Uma censura chamada Facebook
Tuesday, August 11, 2020.

Donald Trump sugere que o detergente da loiça, do chão ou do WC possa curar o vírus mas o Facebook não penaliza o seu discurso e este corre a internet. Um tripeiro diz “caralho” ou um brasileiro diz “foda” ou “puta vida” sem acrescentar os chamados caracteres especiais e eis quando senão o Facebook decide penalizar o cliente numa sentença de quarentena. Mesmo quando o cliente até gasta dinheiro na empresa.

Será fácil acreditar que o Facebook não sabe que o caralho é um espaço no mastro de um navio e provavelmente atrevo-me a pensar que as pessoas que lá trabalham também não nasceram de uma foda. A formatação mental do “lápis azul” do Facebook insiste em não respeitar a contribuição de conteúdo gratuito enquanto que, sabe-se lá a troco de quanto, imprimem visualizações que transformam eleições nos principais países do Mundo.

Mark Elliot Zuckerberg aparece a assumir(?) os seus erros de gestão como a pedir perdão perante o Senado Americano mas quando alguém infringe as leis que ele mesmo cria, actua como se fosse o dono do Tribunal, da empresa e da consciência Humana.

Se num comentário eu escrever a alguém “vai para o caralho”, lá vem o lápis azul do Zuckerberg a dizer que não posso publicar durante um par de horas como exemplo de punição por mau comportamento como um professor que manda o aluno ficar na esquina da sala virado para o canto. Acho que esta besta do Zuckerberg não percebe nada nem de história nem de Português logo, as suas punições carecem de legitimidade.
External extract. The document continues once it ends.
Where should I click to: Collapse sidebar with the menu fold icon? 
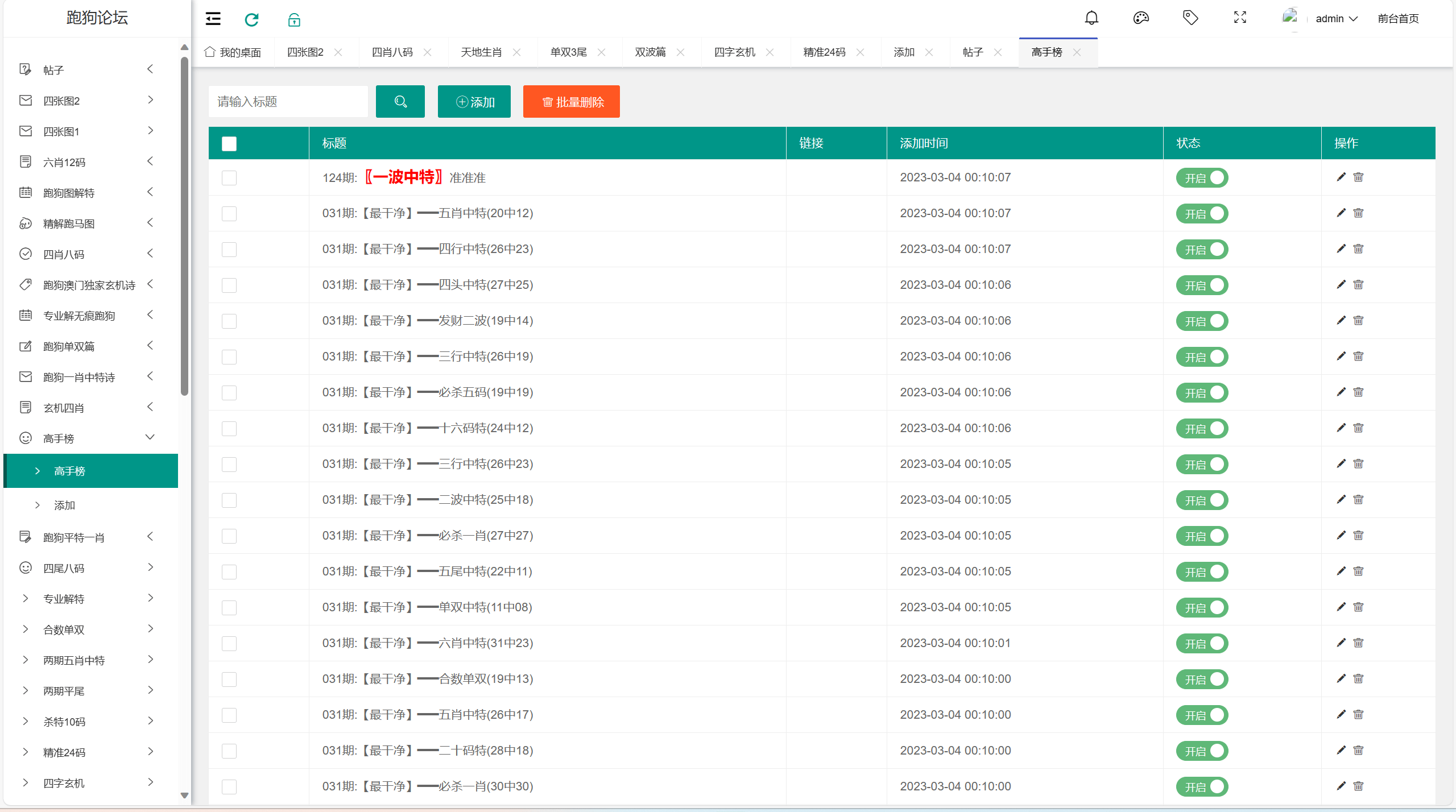click(213, 19)
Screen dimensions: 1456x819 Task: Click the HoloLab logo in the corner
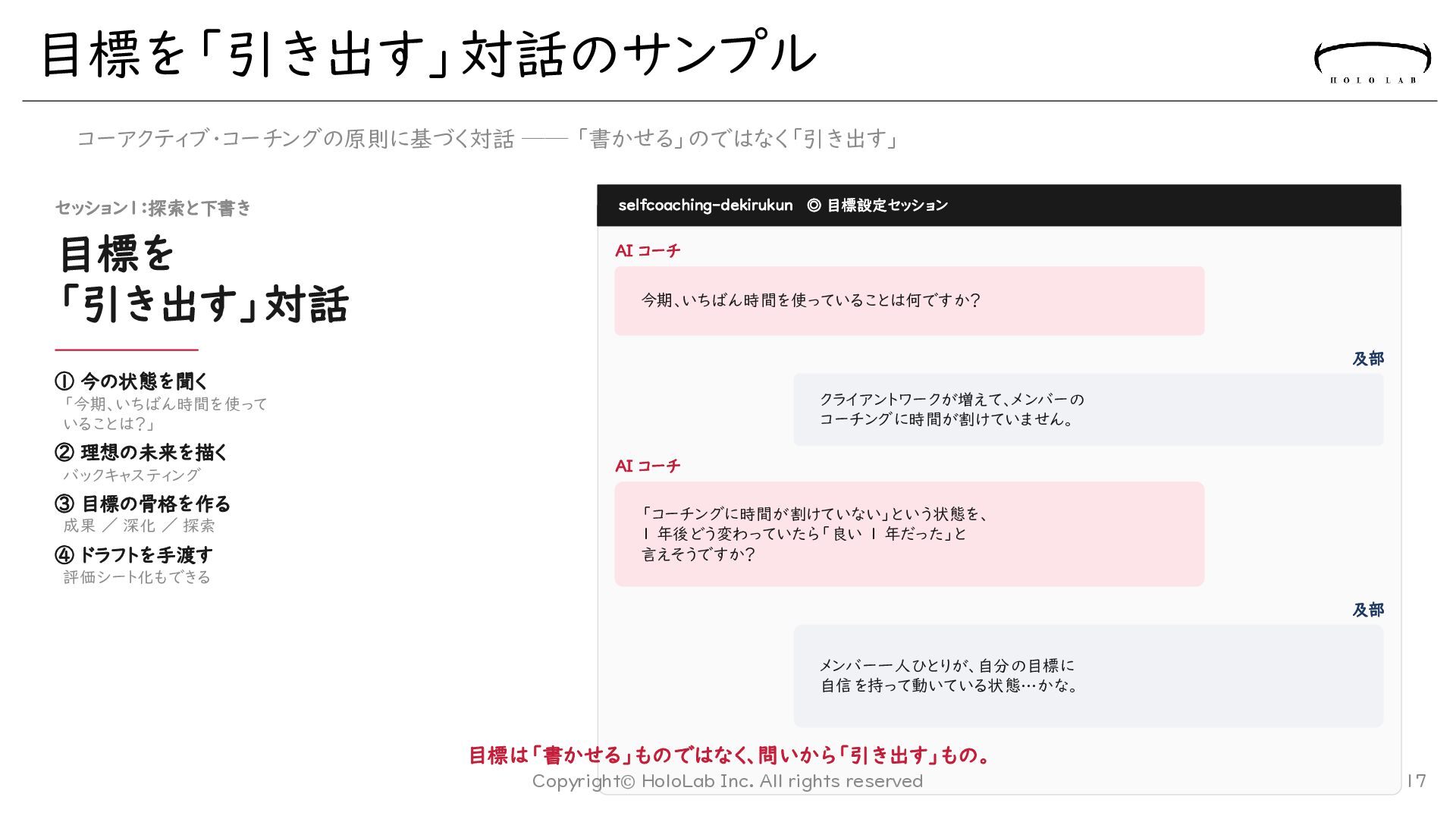point(1372,62)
Olhando bem para a cara do rapaz, ele faz lembrar o colega da escola primária que se enchia de carolos e chego a pensar que ele só inventou esta rede social porque não havia ninguém que quisesse conviver com e ele e vai daí, na solidão o escape deu-lhe para uma ideia que fez dele rico. Bilionário.

Depois que lá chegou, entende que é dono da consciência dos dois mil milhões de pessoas que abriram conta na rede e vai de desatar a distribuir mordaças como se ele e o departamento jurídico da empresa fossem o ídolo do Vaticano. Passou, definitivamente a ser o dono da óptica de Penafiel*. Com todo o respeito que me merecem os artesãos penafidelenses que habilmente fabricam estas lentes em pele genuína.

Torna-se assim impossível dizer que a senhora mãe de Zuckerberg tinha negócios estranhos que segundo a fama se identificam com a história do avô de Donald Trump na época do garimpo do ouro no nascimento da América nem que isso fosse verdade. Ou não.

Pelo que parece, para Zuckerberg a palavra “caralho”, terá que ser escrita com alguns disfarces tais como “#$%&/()=? ou ?*+ª»^ ou outros que ele possa não entender como se estivemos a falar crioulo ou mirandês. Talvez seja tempo de voltar aos braços da minha mãe para aprender de novo a esquecida língua dos pês.

Já que esse filho da pu%& do Zuckerberg não me deixa dizer o que caralh=?#$ lhe pretendo dizer, aproveito o espaço onde sou livre de escrever para lhe dizer: “Zuckerberg vai para o caralho“.

Não vá ele censurar este caralho cultural e para não lhe confundir as ideias, recomendo que possa aprender mais alguma coisa porque pelo que parece, Zuckerberg, fala apenas uma Língua. A dele.

Eu falo a dele e mais três.

  • Penafiel é a cidade em Portugal que por fama fabrica as palas para os burros para que vejam numa só direcção.

Alcino Francisco

Crónica – PN Londres – Pedimos desculpa aos nossos clientes por não inserir publicidade nesta crónica.